Infrared and optical invisibility cloak with plasmonic implants based on scattering cancellation

In recent works, we have suggested that plasmonic covers may provide an interesting cloaking effect, dramatically reducing the overall visibility and scattering of a given object. While materials with the required properties may be directly available in nature at some specific infrared or optical frequencies, this is not necessarily the case for any given design frequency of interest. Here we discuss how such plasmonic covers may be specifically designed as metamaterials at terahertz, infrared, and optical frequencies using naturally available metals.

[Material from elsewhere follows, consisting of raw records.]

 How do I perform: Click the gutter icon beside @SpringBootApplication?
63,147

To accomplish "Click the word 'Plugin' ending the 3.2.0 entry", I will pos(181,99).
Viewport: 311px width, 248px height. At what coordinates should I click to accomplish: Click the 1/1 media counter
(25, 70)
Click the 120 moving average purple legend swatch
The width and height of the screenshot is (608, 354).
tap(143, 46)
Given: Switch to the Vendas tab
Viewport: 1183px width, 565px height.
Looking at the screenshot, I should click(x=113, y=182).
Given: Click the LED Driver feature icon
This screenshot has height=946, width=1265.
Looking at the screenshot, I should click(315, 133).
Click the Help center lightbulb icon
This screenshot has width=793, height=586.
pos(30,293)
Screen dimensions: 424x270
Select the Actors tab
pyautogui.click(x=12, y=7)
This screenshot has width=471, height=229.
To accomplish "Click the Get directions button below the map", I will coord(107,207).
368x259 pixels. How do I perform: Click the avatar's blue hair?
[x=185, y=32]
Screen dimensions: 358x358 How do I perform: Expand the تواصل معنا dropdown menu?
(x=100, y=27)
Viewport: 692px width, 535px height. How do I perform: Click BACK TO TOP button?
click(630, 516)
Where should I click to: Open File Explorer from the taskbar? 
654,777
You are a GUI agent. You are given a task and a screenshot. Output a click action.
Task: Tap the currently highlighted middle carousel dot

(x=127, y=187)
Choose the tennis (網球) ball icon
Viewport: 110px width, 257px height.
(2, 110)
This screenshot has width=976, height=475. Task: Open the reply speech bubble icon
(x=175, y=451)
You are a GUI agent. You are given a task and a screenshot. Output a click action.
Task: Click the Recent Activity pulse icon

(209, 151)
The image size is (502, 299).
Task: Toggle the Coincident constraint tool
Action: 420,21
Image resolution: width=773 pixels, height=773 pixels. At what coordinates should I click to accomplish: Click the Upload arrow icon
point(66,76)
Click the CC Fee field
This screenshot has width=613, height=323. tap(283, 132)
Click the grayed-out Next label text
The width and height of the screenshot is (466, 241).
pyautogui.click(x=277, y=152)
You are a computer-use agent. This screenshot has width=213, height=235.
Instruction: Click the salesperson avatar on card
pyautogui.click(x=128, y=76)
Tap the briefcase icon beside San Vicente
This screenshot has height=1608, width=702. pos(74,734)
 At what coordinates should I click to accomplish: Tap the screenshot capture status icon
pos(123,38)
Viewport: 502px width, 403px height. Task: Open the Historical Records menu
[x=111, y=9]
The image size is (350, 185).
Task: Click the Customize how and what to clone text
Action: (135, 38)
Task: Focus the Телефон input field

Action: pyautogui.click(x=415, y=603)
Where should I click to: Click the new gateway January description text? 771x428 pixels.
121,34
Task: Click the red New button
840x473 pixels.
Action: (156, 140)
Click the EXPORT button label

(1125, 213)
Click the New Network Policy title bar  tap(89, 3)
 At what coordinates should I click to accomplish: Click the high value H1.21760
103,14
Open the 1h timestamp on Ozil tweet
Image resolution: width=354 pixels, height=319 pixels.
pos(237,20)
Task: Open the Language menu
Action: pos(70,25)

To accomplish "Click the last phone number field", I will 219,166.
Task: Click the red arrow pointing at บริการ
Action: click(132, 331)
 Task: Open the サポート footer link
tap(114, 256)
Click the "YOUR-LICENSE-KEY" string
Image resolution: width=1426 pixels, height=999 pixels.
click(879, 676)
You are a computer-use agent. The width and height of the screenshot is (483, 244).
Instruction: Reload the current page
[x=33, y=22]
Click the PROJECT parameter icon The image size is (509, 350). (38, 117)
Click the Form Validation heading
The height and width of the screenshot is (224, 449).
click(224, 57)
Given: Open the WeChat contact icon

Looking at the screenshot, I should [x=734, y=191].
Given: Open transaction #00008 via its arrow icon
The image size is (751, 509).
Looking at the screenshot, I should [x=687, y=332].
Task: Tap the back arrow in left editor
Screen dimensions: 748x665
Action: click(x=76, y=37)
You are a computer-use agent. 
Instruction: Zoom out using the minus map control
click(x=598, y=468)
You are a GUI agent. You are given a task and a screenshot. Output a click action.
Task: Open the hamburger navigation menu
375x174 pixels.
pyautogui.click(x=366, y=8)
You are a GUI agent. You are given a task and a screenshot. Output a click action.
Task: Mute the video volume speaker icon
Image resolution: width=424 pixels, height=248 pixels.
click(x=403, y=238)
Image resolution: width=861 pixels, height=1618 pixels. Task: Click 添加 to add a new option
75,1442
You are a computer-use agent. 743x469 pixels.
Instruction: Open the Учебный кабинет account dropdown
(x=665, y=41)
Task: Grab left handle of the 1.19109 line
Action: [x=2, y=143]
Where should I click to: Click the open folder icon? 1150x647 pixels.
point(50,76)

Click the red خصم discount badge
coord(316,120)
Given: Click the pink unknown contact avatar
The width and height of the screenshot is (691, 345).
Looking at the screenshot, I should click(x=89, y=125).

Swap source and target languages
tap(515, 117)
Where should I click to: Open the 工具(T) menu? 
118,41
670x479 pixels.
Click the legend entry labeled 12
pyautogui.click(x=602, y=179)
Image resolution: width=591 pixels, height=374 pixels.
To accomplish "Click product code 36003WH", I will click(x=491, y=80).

Using full-wave simulations, we demonstrate that the response of a cover formed by metallic plasmonic implants may be tailored at will so that at a given frequency, it possesses the plasmonic-type properties required for cloaking applications.

Figure 1

(Color online) Geometry of a truncated (semi-infinite) planar composite material formed by a periodic array of nanolayers of silver embedded in a dielectric host. The truncated sample is illuminated by an incoming ${\text{TE}}^x$ plane wave.

Figure 2

(Color online) Permittivity as a function of frequency: Blue lines (associated with left-hand side scale): structured material; Black lines (associated with right-hand side scale): silver. The artificial material is formed by silver slabs with thickness $T=0.0374a$ which are spaced by $a=360\text{nm}$ and embedded in a host material with ${\epsilon }_h=6.5$.

Figure 3

(Color online) Virtual interface position $\delta$ as a function of the skin depth of the metal ${\Delta }_s$ at 100THz. The parameters $T$, $a$, and ${\epsilon }_h$ are as in Fig. 2. The inset illustrates the equivalence between a composite material slab with two adjoining dielectric layers with thickness $\delta$, and a continuous material described by the dielectric function (2).

Figure 4

(Color online) Peak in the scattering width $Q$ (normalized to arbitrary units) as a function of frequency, for different scenarios of interest. The inset represents a combined object-cloak system (the different parts of the cloak are not drawn to scale).

Figure 5

(Color online) Amplitude of the electric field for an object with (a) no cloak, (b) metamaterial cloak, (c) cloak with only metallic implants, and (d) dielectric cloak.

Figure 6

(Color online) Amplitude of the transmission coefficient (in dBs) for an array of cloaked objects illuminated by a plane wave (normal incidence). The distance between adjacent objects is $d$. The geometry is depicted in the inset.